MATEdb: a new phylogenomic-driven database for Metazoa
MATEdb, a data repository of high-quality metazoan transcriptome assemblies to accelerate phylogenomic studies
Recommendation: posted 16 September 2022, validated 23 September 2022
Abalde, S. (2022) MATEdb: a new phylogenomic-driven database for Metazoa. Peer Community in Genomics, 100022. https://doi.org/10.24072/pci.genomics.100022
The development (and standardization) of high-throughput sequencing techniques has revolutionized evolutionary biology, to the point that we almost see as normal fine-detail studies of genome architecture evolution (Robert et al., 2022), adaptation to new habitats (Rahi et al., 2019), or the development of key evolutionary novelties (Hilgers et al., 2018), to name three examples. One of the fields that has benefited the most is phylogenomics, i.e. the use of genome-wide data for inferring the evolutionary relationships among organisms. Dealing with such amount of data, however, has come with important analytical and computational challenges.
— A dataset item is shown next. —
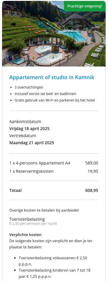Click the 'Inclusief eerste set bed- en badlinnen' line
The image size is (108, 281).
click(45, 94)
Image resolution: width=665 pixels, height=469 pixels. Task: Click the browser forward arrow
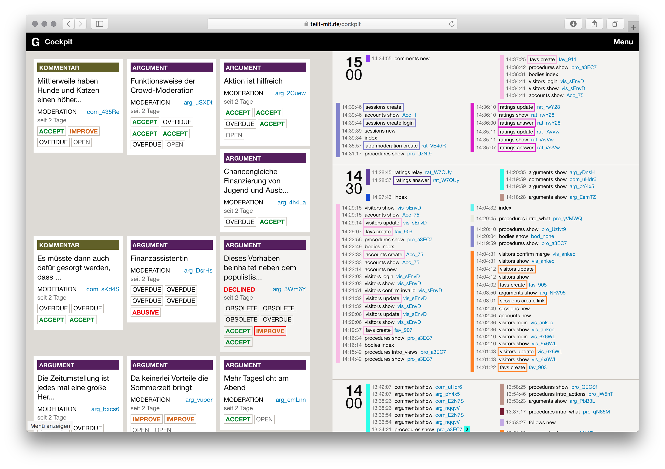pos(81,24)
Likewise, although the steady generation of genomic data from virtually any organism opens exciting opportunities for comparative analyses, it also creates a sort of “information fog”, where it is hard to find the most appropriate and/or the higher quality data. I have personally experienced this not so long ago, when I had to spend several weeks selecting the most complete transcriptomes from several phyla, moving back and forth between the NCBI SRA repository and the relevant literature.
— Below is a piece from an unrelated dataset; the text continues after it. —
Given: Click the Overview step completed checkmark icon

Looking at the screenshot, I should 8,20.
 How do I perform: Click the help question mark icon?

In an attempt to deal with this issue, some research labs have committed their time and resources to the generation of taxa- and topic-specific databases (Lathe et al., 2008), such as MolluscDB (Liu et al., 2021), focused on mollusk genomics, or EukProt (Richter et al., 2022), a protein repository representing the diversity of eukaryotes. A new database that promises to become an important resource in the near future is MATEdb (Fernández et al., 2022), a repository of high-quality genomic data from Metazoa. MATEdb has been developed from publicly available and newly generated transcriptomes and genomes, prioritizing quality over quantity. Upon download, the user has access to both raw data and the related datasets: assemblies, several quality metrics, the set of inferred protein-coding genes, and their annotation. Although it is clear to me that this repository has been created with phylogenomic analyses in mind, I see how it could be generalized to other related problems such as analyses of gene content or evolution of specific gene families. In my opinion, the main strengths of MATEdb are threefold:
- Rosa Fernández and her team have carefully scrutinized the genomic data available in several repositories to retrieve only the most complete transcriptomes and genomes, saving a lot of time in data mining to the user.
- These data have been analyzed to provide both the assembly and the set of protein-coding genes, easing the computational burden that usually accompanies these pipelines. Interestingly, all the data have been analyzed with the same software and parameters, facilitating comparisons among taxa.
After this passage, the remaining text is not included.